La leche es un alimento básico que tiene la función primordial de satisfacer los requerimientos nutricionales del recién nacido y lo consigue gracias a su mezcla en equilibrio de proteínas, grasa, carbohidratos, sales y otros componentes menores dispersos en agua.

Nutricionalmente presenta una amplia gama de nutrientes (de los que sólo el hierro está a niveles deficitarios) y un alto aporte nutricional en relación con el contenido en calorías. Hay buen balance entre los constituyentes mayoritarios: grasa, proteínas y carbohidratos. Los productos lácteos derivados pueden cubrir tanto diferentes hábitos de consumo como muy distintos usos de interés nutricional.
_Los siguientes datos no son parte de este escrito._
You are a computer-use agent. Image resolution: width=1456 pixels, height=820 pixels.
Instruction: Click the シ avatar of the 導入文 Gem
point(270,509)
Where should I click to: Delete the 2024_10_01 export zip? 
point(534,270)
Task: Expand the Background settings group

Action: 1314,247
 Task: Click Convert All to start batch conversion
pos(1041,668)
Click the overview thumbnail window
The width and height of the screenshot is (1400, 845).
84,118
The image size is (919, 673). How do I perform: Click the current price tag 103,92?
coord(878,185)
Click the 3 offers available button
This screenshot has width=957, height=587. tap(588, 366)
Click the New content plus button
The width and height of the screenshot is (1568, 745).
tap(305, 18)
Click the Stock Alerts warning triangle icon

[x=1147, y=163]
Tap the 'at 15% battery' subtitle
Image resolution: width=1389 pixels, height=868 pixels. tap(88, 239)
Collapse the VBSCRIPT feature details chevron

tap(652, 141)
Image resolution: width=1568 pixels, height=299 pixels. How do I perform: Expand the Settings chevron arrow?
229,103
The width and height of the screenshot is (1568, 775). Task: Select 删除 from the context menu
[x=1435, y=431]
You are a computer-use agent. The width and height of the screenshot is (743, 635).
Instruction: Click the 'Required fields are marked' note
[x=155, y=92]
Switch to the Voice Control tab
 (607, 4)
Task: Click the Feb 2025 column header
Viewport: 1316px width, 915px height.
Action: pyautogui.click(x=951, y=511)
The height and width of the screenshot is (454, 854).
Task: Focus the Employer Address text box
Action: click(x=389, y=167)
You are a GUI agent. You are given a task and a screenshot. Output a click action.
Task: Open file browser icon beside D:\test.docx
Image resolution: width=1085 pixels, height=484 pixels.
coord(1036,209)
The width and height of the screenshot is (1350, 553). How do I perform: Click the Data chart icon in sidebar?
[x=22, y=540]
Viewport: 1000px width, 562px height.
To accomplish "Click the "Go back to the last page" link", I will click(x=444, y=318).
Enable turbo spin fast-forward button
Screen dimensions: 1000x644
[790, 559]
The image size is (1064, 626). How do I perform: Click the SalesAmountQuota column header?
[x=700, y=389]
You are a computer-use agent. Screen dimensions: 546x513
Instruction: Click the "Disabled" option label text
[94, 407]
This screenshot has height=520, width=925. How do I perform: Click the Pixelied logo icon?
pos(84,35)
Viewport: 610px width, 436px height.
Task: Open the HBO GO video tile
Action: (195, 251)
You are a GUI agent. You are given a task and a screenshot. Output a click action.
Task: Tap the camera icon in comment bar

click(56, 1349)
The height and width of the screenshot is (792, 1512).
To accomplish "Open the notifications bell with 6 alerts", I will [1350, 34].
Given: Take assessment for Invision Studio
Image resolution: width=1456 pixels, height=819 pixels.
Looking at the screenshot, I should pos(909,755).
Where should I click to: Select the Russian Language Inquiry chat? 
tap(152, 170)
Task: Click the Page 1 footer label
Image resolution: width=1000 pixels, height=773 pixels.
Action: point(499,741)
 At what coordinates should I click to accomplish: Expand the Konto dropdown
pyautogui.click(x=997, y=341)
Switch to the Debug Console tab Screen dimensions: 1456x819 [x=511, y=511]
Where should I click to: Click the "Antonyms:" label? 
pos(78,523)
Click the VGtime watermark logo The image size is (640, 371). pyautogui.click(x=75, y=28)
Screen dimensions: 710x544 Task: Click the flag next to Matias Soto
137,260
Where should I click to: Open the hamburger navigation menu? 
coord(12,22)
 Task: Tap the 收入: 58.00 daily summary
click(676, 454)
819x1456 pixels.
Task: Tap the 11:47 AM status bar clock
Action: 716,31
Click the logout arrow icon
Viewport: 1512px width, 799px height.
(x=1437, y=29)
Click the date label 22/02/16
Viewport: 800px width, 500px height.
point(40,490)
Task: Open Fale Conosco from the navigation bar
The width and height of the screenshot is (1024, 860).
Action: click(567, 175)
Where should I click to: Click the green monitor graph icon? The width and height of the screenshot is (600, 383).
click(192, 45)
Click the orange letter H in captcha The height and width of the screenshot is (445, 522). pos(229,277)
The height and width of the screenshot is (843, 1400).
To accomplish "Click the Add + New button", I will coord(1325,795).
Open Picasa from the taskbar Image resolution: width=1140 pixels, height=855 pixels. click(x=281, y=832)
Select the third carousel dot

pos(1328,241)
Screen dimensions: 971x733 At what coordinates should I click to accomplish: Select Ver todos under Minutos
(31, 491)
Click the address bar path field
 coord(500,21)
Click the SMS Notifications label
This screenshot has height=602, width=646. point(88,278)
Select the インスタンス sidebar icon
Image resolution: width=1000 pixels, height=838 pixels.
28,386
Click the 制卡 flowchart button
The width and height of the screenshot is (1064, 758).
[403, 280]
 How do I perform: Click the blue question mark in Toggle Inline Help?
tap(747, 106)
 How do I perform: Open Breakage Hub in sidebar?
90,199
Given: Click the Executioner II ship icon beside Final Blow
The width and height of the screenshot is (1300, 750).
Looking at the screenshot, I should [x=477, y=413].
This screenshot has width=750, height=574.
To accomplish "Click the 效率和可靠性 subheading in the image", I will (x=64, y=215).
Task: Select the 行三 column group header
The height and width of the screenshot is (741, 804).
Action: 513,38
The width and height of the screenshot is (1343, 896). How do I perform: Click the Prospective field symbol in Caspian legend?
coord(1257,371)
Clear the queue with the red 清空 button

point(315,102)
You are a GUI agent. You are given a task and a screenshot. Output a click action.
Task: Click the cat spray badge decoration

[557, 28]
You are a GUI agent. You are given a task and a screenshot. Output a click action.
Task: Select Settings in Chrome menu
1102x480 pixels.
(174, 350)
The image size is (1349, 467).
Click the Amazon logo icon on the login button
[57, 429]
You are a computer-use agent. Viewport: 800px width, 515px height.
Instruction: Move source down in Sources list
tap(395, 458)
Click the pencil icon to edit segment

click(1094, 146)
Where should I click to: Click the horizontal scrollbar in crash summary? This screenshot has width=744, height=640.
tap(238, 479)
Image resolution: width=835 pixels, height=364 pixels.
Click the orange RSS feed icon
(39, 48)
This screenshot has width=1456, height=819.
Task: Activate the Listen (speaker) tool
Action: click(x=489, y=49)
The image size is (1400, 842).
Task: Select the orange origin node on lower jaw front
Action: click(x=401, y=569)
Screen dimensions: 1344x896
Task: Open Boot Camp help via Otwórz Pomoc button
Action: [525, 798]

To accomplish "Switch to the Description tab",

El valor nutritivo de los productos lácteos depende del de la leche, pero está influido por los efectos del proceso tecnológico sobre los nutrientes (especialmente los térmicos sobre la destrucción de algunas vitaminas). Otras alteraciones (por su manejo, conservación o procesos tecnológicos) son la oxidación e hidrólisis de las grasas, que son dos de los parámetros causantes de alteraciones en la calidad, especialmente en aquellos productos con contenido en grasa elevado.

Importancia del consumo del yogurt

El yogurt es un producto lácteo fermentado, levemente acido, de cultivo semisólido que es producido por homogeneización y pasteurización. El yogurt, es un producto efectivo para restaurar y mantener el funcionamiento normal de nuestro equilibrio intestinal, rico en vitaminas B. Este producto tiene una gran variedad de sabores, y es barato. El yogurt se ha popularizado en muchos países al rededor del mundo. Mucha gente con problemas digestivos consume yogurt para ayudar al tratamiento de este desorden. Otros lo consumen para mantener o conservar su salud ya que proporciona nutrientes. Además, el yogurt es producido a bajo costo lo que es un beneficio para los consumidores y productores. Por supuesto, los muchos beneficios del yogurt son, de poca importancia para muchos consumidores, ya que ellos lo consumen por su agradable sabor.